The case where you have

class Base {
 int a_;
 int b_;
public:
virtual int func() { ... } // use a_ and b_
};

class Derived : public Base {
 virtual int func() { ... }
};

And the interesting thing about Derived is that it only adds an interface, not data. It's kind of like a abstract base class, in reverse.
An instance of Derived is just a Base, but with a different value in the hidden vtable parameter.

If a derived class does not add any data members (or multiple inheritance), then there's never a slicing problem. You can have a container of polymorphic classes, stored as values, with perfect safety.

I this is a pretty common scenario, but there's no language support for it.
Would be great to be able to say 'any class derived from this class is not permitted to add data' -- abstract derivations only.
August 17, 2007
Walter Bright Wrote:

> 1) inheritance
> 2) polymorphism
> 3) encapsulation

Another one in that list should be "reference", which IMO would be assumed by most people, but has been lost with transitive const in D.
I would define it as the ability to not encapsulate something a class has a reference to.
By making all objects that an object has references to necessarily part of that object, the transitive const feature means that the only state relationship a class can have to another class is encapsulation.

Correct me if i'm wrong :)
August 17, 2007
"eao197" <eao197@intervale.ru> wrote in message
news:op.tw6uouycsdcfd2@eao197nb2.intervale.ru...
On Thu, 16 Aug 2007 22:36:53 +0400, Walter Bright
<newshound1@digitalmars.com> wrote:
>But let to return to your goal: "Defining a problem out of existence is preferable, cheaper, and more reliable than depending on convention or more training." How about eluminating such problem as null pointers (I think it is much more common and dangerous problem than object slicing).

Because null pointers are easy to debug.
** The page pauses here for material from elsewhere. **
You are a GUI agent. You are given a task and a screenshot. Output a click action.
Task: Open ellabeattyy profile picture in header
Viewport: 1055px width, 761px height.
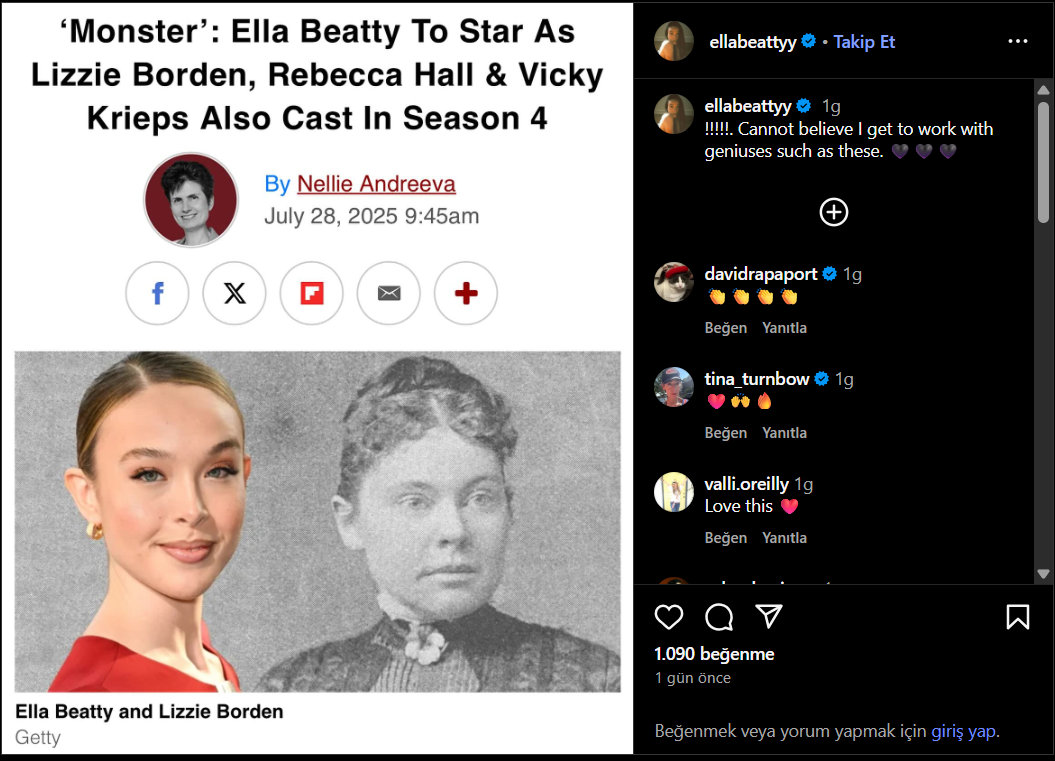tap(674, 41)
And it's a lot less dangerous because you get an exception generated when you try to use a null pointer.

Where as with the slicing problem anything can happen and it's incredibly hard to debug.



August 17, 2007
Agreed, but I can't think of another language that supports this definition of OOP (apart from 'mutable' under C++ - which is widely regarded as a hack).

Alex Burton wrote:
> Walter Bright Wrote:
> 
>> 1) inheritance
>> 2) polymorphism
>> 3) encapsulation
> 
> Another one in that list should be "reference", which IMO would be assumed by most people, but has been lost with transitive const in D.
> I would define it as the ability to not encapsulate something a class has a reference to.
> By making all objects that an object has references to necessarily part of that object, the transitive const feature means that the only state relationship a class can have to another class is encapsulation.
> 
> Correct me if i'm wrong :)
August 17, 2007
On Fri, 17 Aug 2007 18:58:19 +0400, Jb <jb@nowhere.com> wrote:

>
> "eao197" <eao197@intervale.ru> wrote in message
> news:op.tw6uouycsdcfd2@eao197nb2.intervale.ru...
> On Thu, 16 Aug 2007 22:36:53 +0400, Walter Bright
> <newshound1@digitalmars.com> wrote:
>> But let to return to your goal: "Defining a problem out of existence is
>> preferable, cheaper, and more reliable than depending on convention or
>> more training." How about eluminating such problem as null pointers (I
>> think it is much more common and dangerous problem than object slicing).
>
> Because null pointers are easy to debug. And it's a lot less dangerous
> because you get an exception generated when you try to use a null pointer.

It is, probably, a good consolidation when null-pointer error happens in production code.

> Where as with the slicing problem anything can happen and it's incredibly
> hard to debug.

Any examples? What's bad and dangerous happens in the case of slicing?